Die Kinderübernahmsstelle war die zentrale Drehscheibe für in Not geratene, zumeist verwaiste oder verwahrloste Kinder, die für kürzere oder längere Zeit in Gemeindepflege übernommen werden mussten, kümmerte sich um ihre medizinische Versorgung und, falls notwendig, um ihre Überweisung in Pflege- und Erziehungsanstalten (z.B. im Kinderheim Wilhelminenberg) oder um die Vermittlung zu Pflegeeltern.
 
Da kommt eine Mutter mit ihrem Neugeborenen, weil sie obdachlos ist, dort eine andere, weil der Vater ein Säufer ist, eine dritte, weil der Mann arbeitslos ist […] kurz: die ganze bedrängte kleine Menschheit drängt tagaus, tagein in die Kinderübernahmestelle [sic!]. Ein furchtbares Bild des Kinderelends, ein schreckliches Wahrzeichen der kapitalistischen Gesellschaft!, so Julius Tandler.
 
1925 etwa wurden 6.229 Kinder überstellt, 2.169 von ihnen wegen Mittellosigkeit und Arbeitslosigkeit der Eltern, 1.260 wegen Obdachlosigkeit.

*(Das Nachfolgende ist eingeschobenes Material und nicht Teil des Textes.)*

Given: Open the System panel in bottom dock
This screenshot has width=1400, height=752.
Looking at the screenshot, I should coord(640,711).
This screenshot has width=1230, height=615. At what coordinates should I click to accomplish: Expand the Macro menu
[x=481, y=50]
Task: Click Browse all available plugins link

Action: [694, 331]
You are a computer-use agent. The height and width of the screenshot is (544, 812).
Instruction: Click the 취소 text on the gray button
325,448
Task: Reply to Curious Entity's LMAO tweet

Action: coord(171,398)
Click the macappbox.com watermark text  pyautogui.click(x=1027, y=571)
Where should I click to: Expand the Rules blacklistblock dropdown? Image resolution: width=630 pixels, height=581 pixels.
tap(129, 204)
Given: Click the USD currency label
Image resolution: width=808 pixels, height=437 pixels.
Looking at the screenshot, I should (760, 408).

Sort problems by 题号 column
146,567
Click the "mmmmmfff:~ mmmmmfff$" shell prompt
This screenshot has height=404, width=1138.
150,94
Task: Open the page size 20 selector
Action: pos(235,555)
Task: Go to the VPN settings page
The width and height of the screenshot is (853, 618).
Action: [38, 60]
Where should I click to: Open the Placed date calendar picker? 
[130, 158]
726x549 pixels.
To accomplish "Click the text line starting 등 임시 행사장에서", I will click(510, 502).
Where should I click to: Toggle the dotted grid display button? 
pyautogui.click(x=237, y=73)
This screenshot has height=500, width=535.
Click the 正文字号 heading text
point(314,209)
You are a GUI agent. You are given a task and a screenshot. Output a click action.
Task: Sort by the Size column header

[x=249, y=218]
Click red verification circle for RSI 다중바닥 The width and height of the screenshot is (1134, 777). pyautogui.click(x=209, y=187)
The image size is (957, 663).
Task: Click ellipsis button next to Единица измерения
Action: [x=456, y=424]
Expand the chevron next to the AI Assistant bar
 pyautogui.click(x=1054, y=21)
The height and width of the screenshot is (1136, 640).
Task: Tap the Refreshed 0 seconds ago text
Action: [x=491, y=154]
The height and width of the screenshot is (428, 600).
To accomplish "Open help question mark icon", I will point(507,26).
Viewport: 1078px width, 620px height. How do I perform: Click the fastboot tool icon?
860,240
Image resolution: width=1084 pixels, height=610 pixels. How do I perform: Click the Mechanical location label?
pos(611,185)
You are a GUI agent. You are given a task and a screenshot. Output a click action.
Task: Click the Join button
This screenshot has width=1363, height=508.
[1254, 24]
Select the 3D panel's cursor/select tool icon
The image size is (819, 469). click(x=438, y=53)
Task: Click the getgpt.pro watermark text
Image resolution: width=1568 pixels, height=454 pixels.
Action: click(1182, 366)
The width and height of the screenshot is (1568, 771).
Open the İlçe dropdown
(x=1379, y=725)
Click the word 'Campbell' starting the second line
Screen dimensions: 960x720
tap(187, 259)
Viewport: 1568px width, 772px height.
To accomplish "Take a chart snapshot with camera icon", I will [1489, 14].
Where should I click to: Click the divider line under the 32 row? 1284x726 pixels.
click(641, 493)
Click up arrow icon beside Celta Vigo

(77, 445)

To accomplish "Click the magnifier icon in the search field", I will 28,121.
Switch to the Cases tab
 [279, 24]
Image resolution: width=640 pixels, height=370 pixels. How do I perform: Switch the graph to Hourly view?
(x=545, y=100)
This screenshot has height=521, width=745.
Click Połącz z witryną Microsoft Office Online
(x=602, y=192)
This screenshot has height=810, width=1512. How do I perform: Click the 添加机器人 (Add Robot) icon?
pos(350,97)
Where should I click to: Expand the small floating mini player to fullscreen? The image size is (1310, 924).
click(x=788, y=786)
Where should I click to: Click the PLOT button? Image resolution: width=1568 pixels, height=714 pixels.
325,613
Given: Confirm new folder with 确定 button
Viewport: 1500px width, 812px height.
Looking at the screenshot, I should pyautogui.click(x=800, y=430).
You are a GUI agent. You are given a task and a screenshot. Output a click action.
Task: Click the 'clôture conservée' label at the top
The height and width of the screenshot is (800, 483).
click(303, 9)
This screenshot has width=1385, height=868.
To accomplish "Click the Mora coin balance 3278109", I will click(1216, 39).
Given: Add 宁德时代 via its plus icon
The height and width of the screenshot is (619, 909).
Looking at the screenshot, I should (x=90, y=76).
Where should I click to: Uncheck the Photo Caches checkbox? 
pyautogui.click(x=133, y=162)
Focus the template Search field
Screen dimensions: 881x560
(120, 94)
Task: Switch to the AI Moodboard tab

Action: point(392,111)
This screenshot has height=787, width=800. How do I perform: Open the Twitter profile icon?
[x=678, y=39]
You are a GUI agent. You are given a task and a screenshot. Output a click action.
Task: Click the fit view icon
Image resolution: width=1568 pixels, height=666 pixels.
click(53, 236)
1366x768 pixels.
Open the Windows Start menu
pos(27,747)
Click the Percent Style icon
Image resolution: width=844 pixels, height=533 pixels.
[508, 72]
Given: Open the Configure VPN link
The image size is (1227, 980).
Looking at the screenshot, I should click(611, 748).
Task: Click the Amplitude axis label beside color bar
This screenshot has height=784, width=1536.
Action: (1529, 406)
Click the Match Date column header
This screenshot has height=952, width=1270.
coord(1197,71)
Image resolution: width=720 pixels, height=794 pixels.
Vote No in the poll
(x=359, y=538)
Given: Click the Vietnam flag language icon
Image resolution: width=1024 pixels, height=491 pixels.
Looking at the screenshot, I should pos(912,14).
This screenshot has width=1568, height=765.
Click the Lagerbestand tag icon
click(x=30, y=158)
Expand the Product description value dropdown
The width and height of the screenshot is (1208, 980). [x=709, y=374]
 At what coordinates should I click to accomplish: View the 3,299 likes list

Weitere Gründe waren Verwaistheit, Spitalsaufenthalt der Eltern, Verwahrlosung und Rückstellung aus Pflegestellen.
 
Zwischen 1925 und 1934 betreute die Institution insgesamt 63.000 Kinder und Jugendliche. Die Kinder wurden untersucht, gewaschen und eingekleidet, um dann – je nach Alter – auf einer der sechs Stationen zwei bis drei Wochen von Ärzten und Psychologen beobachtet und aufgrund von deren Beurteilung weitergeleitet zu werden. Die Leitung der psychologischen Arbeit in der Kinderübernahmsstelle lag bei der renommierten Kinderpsychologin Charlotte Bühler.

Seit den 1960er Jahren lag der Schwerpunkt mehr auf der psychologischen Betreuung der Jugendlichen und im Bemühen, in familienähnlichen Kleingruppen eine Verbesserung der Lebenssituation der Betroffenen zu erzielen.

Die frühere Kinderübernahmestelle – das heutige Julius-Tandler-Heim – gehört zu den Einrichtungen der MA 10 - Wiener Kindergärten. Außerdem hat hier die Volkshochschule ihren Sitz.